According to James Smith, Developed Markets Economist at ING, prospects of a summer rate hike from BoE depends upon the fact that whether the first quarter slowdown of UK economy was simply a temporary dip.
“This is essentially the question that The BoE’s view is that the decline in growth is unlikely to last, and in fact that the particularly weak GDP figure will probably get revised upwards.”
“It certainly appears likely that some of the dip was down to the snow. Construction on its own knocked 0.2ppts off first-quarter growth, which is unusually large for a sector that only makes up 6% of the overall economy. Assuming the PMIs and importantly, second quarter growth bounces back, we suspect the Bank may feel comfortable enough to hike rates in August.”

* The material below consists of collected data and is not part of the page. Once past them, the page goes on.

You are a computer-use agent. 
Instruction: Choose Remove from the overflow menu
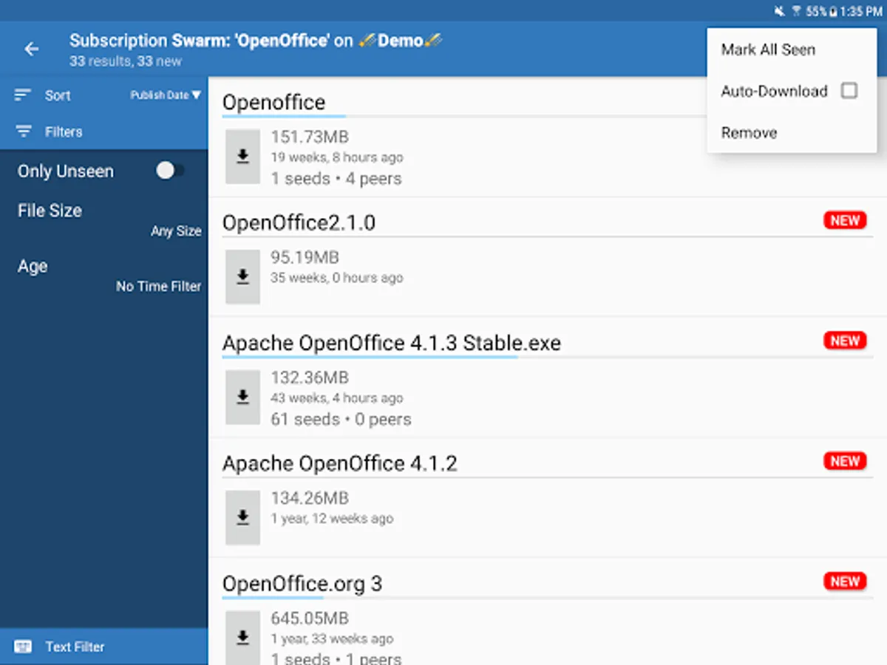click(749, 133)
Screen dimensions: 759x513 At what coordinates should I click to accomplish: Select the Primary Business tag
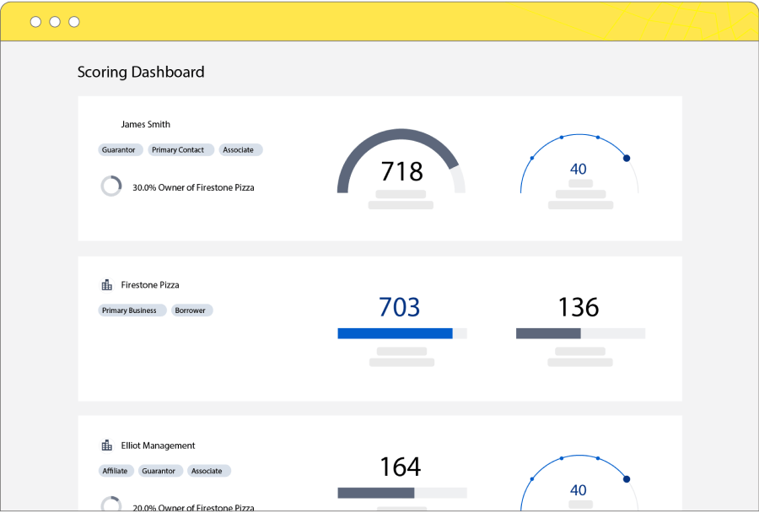(130, 311)
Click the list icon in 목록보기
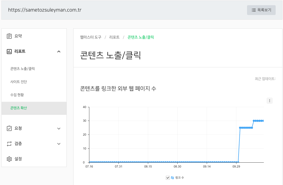Image resolution: width=283 pixels, height=185 pixels. tap(254, 10)
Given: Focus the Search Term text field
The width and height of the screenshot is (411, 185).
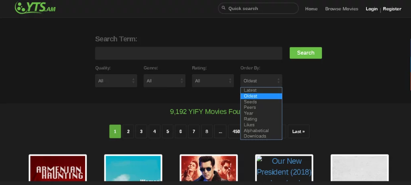Looking at the screenshot, I should click(189, 53).
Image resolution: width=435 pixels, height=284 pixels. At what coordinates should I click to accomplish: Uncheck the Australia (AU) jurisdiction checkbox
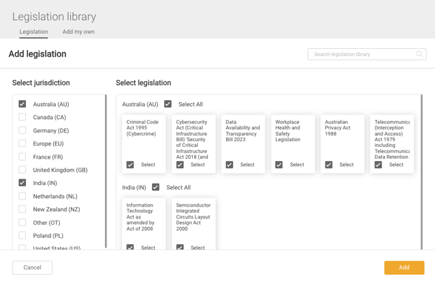[23, 104]
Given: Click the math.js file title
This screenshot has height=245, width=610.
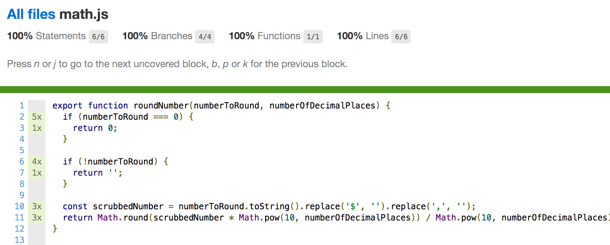Looking at the screenshot, I should pos(84,14).
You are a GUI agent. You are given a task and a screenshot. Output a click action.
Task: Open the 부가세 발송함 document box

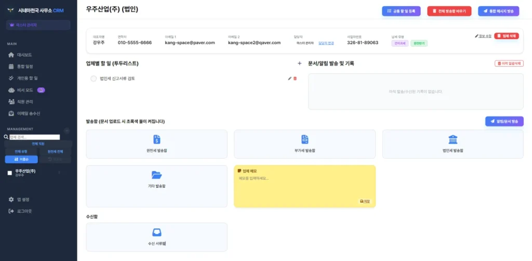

“That said, a lot still depends on the high street. Pressured real incomes, falling borrowing and depressed confidence, have only added to retailer’s woes over recent months. Shop owners have faced the ‘perfect storm’ of lower demand, higher minimum wage costs and rising business rates, and by some measures, the first quarter was the worst three months since the crisis.”
“Many retailers have become highly leveraged in the post-crisis years, so if we were to see an increased number of big names entering difficulties over the next couple of months, the Bank might well judge a rate hike to be one headwind too many for the sector.”